Pacific College of Health and Science
- Type: Private for-profit college
- Established: 1986
- Accreditation: WASC ACAHM ACEN AHNCC
- President: Malcolm Youngren
- Faculty: 200 over three campuses
- Administrative staff: 105 over three campuses
- Students: 1,200 average 75% full-time 25% part-time
- Location: San Diego New York Chicago
- Colors: Blue and white
- Nicknames: PCHS, Pacific College
- Website: PacificCollege.edu

= Pacific College of Health and Science =

US-based medicine college

The Pacific College of Health and Science is a private for-profit institution focused on traditional medicine and integrative health science education. Founded in 1986, it was originally known as Pacific College of Oriental Medicine. The college's main campus is located in New York.

==History==
The Pacific College of Health and Science was established in 1986 in San Diego, California, following the closure of the California Acupuncture College (CAC). Its founder, Jack Miller, alongside a small group of administrators and faculty, including Joseph Lazzaro, Richard Gold, Ana de Vedia, and Alex Tiberi, sought to continue the mission of teaching traditional oriental medicine (TOM). The college initially offered certificates in TOM and massage therapy.

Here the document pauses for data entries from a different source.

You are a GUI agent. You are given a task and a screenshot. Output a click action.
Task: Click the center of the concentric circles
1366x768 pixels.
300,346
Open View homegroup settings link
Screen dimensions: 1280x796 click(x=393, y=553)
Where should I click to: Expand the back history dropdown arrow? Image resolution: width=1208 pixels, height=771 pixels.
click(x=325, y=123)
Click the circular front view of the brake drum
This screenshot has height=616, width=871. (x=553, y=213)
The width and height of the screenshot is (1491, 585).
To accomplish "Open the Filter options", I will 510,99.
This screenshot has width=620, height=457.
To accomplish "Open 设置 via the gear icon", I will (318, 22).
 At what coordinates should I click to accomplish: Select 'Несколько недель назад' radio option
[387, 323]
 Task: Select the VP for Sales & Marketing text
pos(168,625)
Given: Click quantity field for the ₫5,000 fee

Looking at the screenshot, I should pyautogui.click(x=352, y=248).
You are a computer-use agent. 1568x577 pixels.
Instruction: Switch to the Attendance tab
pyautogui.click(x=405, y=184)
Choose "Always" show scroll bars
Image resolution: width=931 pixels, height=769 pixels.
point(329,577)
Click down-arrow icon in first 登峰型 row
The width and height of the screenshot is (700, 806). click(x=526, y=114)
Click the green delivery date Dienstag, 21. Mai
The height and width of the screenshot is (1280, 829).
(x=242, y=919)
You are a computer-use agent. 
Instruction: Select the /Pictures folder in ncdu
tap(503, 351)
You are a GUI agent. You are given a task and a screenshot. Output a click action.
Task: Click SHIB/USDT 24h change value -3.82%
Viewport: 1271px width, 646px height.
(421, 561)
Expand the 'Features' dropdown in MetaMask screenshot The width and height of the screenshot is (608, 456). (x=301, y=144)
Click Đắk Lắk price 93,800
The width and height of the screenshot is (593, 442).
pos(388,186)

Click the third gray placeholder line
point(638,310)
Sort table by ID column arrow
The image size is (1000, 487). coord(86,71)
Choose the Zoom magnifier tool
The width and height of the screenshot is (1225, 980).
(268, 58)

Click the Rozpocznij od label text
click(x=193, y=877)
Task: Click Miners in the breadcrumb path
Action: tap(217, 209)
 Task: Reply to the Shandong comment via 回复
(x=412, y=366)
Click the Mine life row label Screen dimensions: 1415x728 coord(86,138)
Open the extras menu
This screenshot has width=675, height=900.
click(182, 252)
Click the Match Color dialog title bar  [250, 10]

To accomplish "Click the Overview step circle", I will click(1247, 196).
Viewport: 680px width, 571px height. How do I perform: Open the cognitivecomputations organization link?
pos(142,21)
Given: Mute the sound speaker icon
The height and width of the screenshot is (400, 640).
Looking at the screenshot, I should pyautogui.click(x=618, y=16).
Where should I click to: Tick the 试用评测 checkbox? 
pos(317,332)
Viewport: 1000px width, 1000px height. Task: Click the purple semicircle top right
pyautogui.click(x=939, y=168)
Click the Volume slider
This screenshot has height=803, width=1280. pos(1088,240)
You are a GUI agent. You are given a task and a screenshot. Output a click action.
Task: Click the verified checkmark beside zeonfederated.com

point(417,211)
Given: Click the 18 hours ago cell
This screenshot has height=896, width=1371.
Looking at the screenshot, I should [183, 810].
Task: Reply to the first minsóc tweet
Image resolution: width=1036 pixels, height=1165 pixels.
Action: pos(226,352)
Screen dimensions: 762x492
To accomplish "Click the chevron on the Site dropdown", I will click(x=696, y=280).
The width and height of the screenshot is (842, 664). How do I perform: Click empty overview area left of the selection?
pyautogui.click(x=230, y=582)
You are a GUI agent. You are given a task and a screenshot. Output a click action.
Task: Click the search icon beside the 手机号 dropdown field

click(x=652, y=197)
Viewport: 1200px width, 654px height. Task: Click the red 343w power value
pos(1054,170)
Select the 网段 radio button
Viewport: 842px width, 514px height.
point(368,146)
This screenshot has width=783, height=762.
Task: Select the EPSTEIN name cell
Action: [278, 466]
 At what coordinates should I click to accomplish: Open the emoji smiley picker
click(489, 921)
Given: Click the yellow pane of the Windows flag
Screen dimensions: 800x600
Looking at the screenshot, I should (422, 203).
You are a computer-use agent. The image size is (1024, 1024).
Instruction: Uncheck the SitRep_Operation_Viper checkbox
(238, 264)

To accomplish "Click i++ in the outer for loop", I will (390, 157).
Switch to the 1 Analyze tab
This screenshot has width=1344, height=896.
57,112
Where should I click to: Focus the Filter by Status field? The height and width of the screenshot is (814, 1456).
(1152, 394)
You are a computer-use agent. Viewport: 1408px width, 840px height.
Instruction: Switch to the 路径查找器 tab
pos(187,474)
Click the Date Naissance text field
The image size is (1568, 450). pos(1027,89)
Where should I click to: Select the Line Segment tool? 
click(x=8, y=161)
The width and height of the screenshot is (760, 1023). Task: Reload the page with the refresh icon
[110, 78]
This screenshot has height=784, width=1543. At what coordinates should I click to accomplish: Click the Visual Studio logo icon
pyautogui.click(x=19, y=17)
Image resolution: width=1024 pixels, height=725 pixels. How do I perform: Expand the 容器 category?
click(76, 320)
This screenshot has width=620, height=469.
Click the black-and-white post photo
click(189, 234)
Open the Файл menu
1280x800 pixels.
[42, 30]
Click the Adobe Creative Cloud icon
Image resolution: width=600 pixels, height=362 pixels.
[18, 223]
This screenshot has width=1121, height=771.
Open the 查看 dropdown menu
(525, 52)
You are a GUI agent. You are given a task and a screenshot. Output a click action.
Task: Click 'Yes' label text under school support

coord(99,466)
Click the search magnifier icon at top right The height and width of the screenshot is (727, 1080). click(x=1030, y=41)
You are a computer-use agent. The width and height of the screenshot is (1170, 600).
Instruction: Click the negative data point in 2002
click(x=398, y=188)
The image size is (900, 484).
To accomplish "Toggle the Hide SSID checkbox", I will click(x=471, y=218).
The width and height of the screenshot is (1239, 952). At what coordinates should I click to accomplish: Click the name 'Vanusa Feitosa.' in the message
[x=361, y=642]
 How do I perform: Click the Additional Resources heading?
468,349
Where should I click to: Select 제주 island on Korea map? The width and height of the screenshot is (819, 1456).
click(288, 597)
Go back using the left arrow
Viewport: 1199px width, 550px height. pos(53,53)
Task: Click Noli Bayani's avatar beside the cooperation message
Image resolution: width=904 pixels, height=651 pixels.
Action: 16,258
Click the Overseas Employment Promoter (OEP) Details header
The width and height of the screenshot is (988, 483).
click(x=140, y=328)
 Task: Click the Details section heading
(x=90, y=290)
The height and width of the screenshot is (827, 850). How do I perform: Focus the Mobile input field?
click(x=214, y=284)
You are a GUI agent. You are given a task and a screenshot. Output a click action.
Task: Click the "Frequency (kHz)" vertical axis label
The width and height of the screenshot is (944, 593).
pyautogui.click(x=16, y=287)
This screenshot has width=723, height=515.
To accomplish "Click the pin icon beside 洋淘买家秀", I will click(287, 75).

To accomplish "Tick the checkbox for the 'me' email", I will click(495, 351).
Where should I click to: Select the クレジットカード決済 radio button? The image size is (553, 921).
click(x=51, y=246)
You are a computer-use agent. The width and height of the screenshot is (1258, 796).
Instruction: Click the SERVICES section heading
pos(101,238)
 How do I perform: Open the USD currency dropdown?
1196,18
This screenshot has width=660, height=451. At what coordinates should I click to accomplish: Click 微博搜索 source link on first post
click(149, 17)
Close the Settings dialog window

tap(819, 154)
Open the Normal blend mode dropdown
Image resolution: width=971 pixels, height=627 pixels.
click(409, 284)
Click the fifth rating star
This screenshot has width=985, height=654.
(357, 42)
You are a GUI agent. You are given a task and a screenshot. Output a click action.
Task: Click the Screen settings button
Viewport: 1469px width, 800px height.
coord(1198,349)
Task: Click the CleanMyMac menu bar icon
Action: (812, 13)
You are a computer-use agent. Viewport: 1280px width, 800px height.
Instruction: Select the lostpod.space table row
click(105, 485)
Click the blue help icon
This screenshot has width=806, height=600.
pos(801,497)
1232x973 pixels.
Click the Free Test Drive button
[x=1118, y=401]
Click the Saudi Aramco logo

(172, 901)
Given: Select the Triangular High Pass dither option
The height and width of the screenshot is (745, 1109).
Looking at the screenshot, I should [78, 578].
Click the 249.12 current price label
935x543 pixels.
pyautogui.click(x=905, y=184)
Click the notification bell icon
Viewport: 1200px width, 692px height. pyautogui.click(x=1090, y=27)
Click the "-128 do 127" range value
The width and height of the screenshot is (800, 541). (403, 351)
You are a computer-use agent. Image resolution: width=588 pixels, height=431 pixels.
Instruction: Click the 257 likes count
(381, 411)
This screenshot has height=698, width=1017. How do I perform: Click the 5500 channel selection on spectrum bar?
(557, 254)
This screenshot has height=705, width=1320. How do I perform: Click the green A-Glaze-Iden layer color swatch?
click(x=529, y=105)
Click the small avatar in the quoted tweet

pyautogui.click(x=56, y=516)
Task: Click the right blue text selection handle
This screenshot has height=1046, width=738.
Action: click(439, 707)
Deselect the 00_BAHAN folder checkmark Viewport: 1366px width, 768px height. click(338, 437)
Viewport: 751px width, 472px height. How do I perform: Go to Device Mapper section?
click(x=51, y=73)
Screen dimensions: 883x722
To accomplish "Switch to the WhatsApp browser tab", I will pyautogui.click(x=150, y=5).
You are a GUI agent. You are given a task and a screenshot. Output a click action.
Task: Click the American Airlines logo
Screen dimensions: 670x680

In 1989, the college hosted the first Pacific Symposium, which later became an annual event focused on education and innovation in TOM. In 1990 it was accredited by California state to offer a master's degree in TOM. In 1993 it opened a campus in New York City's Flatiron District in response to new state regulations governing acupuncture schools. To comply with state naming conventions, the campus was initially called the Pacific Institute of Oriental Medicine but later adopted the Pacific College name. In 2000 it established a third campus in Chicago, Illinois.

In January 2020, the institution rebranded itself as the Pacific College of Health and Science. The new name was an effort to align with broader healthcare fields, such as nursing, and massage therapy education.

== Campuses ==
Pacific College of Health and Science operates three campuses in the United States. The campuses are located in San Diego, California, New York City, New York, and Chicago, Illinois.

=== New York ===
In January 2014, the New York campus relocated to 110 William Street. The facility includes approximately 42,000 square feet of space with additional classrooms, clinic rooms, and faculty areas. The New York campus is situated near Wall Street, Battery Park, and Chinatown. The area includes a mix of residential and commercial populations. The on-site clinic has acupuncture and massage services at reduced rates and has served various local groups, including individuals affected by regional disasters such as the September 11 attacks and Hurricane Sandy. The campus provides academic programs in traditional and integrative medicine.

=== San Diego ===
The San Diego campus of Pacific College of Health and Science is located in the Mission Valley District. The campus occupies approximately 38,000 square feet and includes classrooms, student common areas, group study spaces, and a room designated for meditation and massage practice. It also contains a library with materials related to traditional East Asian medicine, including publications by Ted Kaptchuk. The campus includes a professional clinic with 30 treatment beds and an herbal dispensary. Clinical training is included as part of the program.

=== Chicago ===
In 2025, the Pacific College of Health and Science's Chicago campus relocated to 230 W. Monroe Street, Suite 900, in downtown Chicago. The facility includes classrooms and student areas within a larger office building. The building, part of a multi-tenant office complex, underwent renovations prior to the move.

=== Online ===
Pacific College of Health and Science has an online campus that provides education in holistic and integrative medicine. The curriculum includes Chinese medicine, integrative health, and holistic nursing.

== Academics ==
Pacific College of Health and Science programs include massage therapy, and holistic nursing education. The curriculum has elements of both Eastern and Western healthcare approaches, with clinical training with theoretical instruction. The college also offers advanced certificates and degree programs.

== Accreditation and licensure ==
Pacific College of Health and Science is accredited by several organizations. These include the WASC Senior College and University Commission, the Accreditation Commission for Acupuncture and Herbal Medicine (ACAHM), the Accreditation Commission for Education in Nursing (ACEN), and the American Holistic Nurses Credentialing Corporation (AHNCC). The college is also licensed to grant degrees by the appropriate state authorities.